### Data for this exercise
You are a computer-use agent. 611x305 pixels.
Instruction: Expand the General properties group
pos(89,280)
######
### Data for this exercise
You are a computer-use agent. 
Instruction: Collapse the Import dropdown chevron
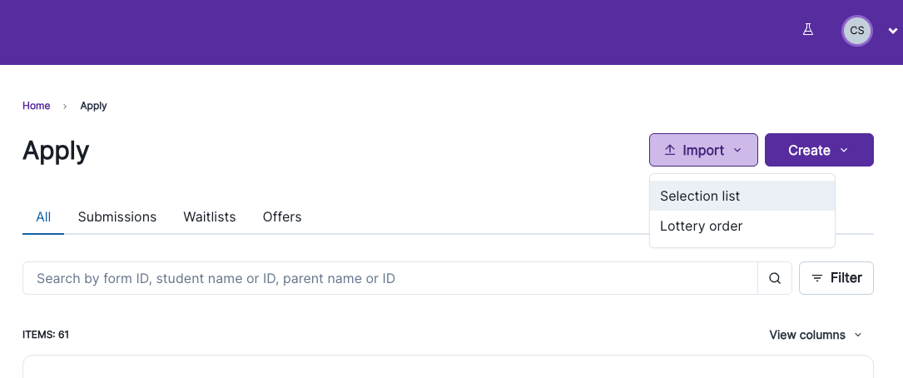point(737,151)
######
### Work required
When a line in the material above contains the word "agent", copy that line out.

### Reply to the exercise
You are a computer-use agent. 611x305 pixels.
You are a computer-use agent. 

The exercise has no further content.